» Your assignment:
Give back the records that follow exactly, images excluded.

» Dataset entries:
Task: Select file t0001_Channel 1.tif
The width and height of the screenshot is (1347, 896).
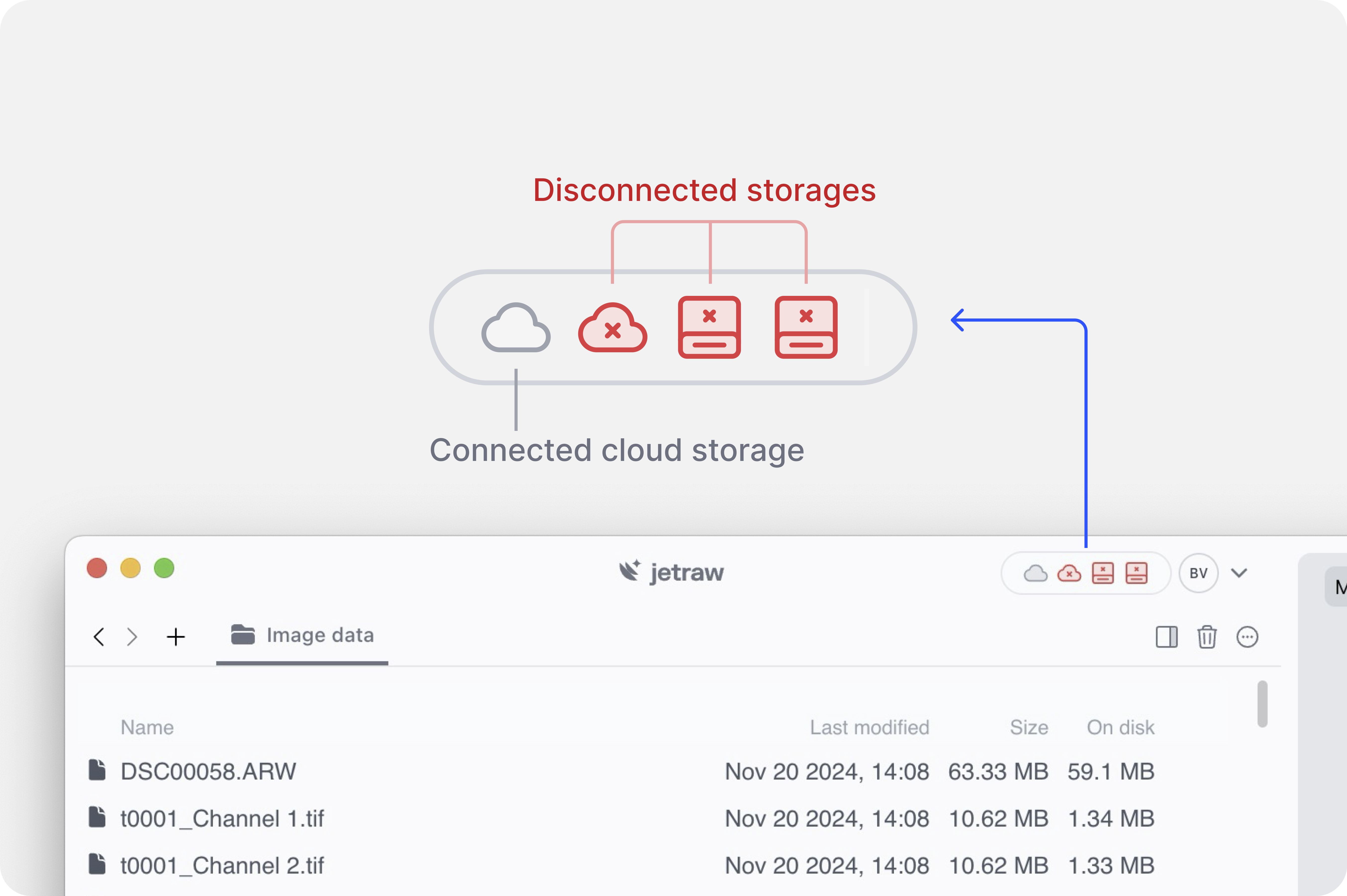Action: pyautogui.click(x=222, y=818)
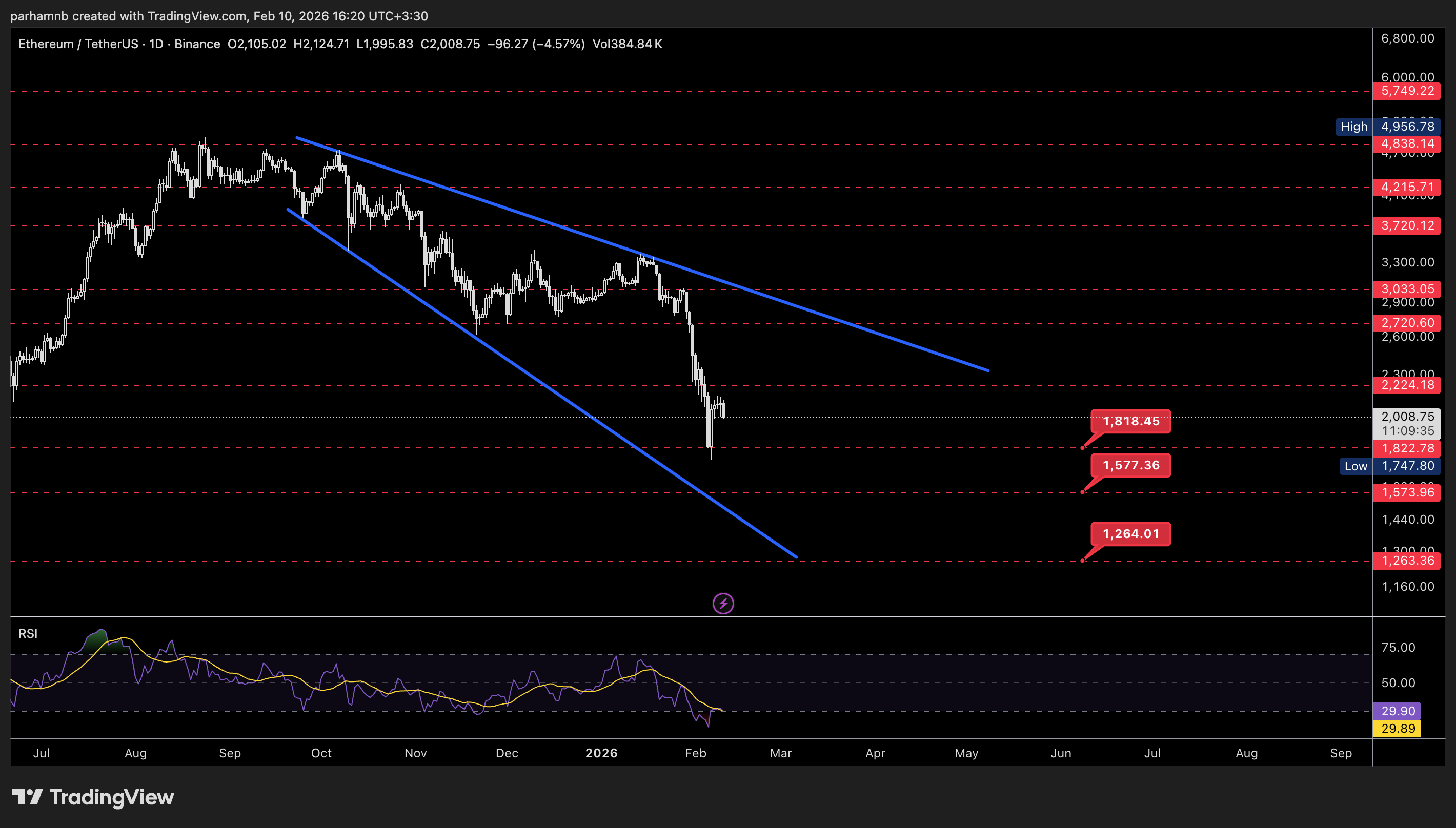Click the current price 2,008.75 label
1456x828 pixels.
click(1406, 417)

» Task output:
Task: Select file t0001_Channel 1.tif
The width and height of the screenshot is (1347, 896).
Action: pyautogui.click(x=222, y=818)
Click the current price 2,008.75 label
1456x828 pixels.
click(1406, 417)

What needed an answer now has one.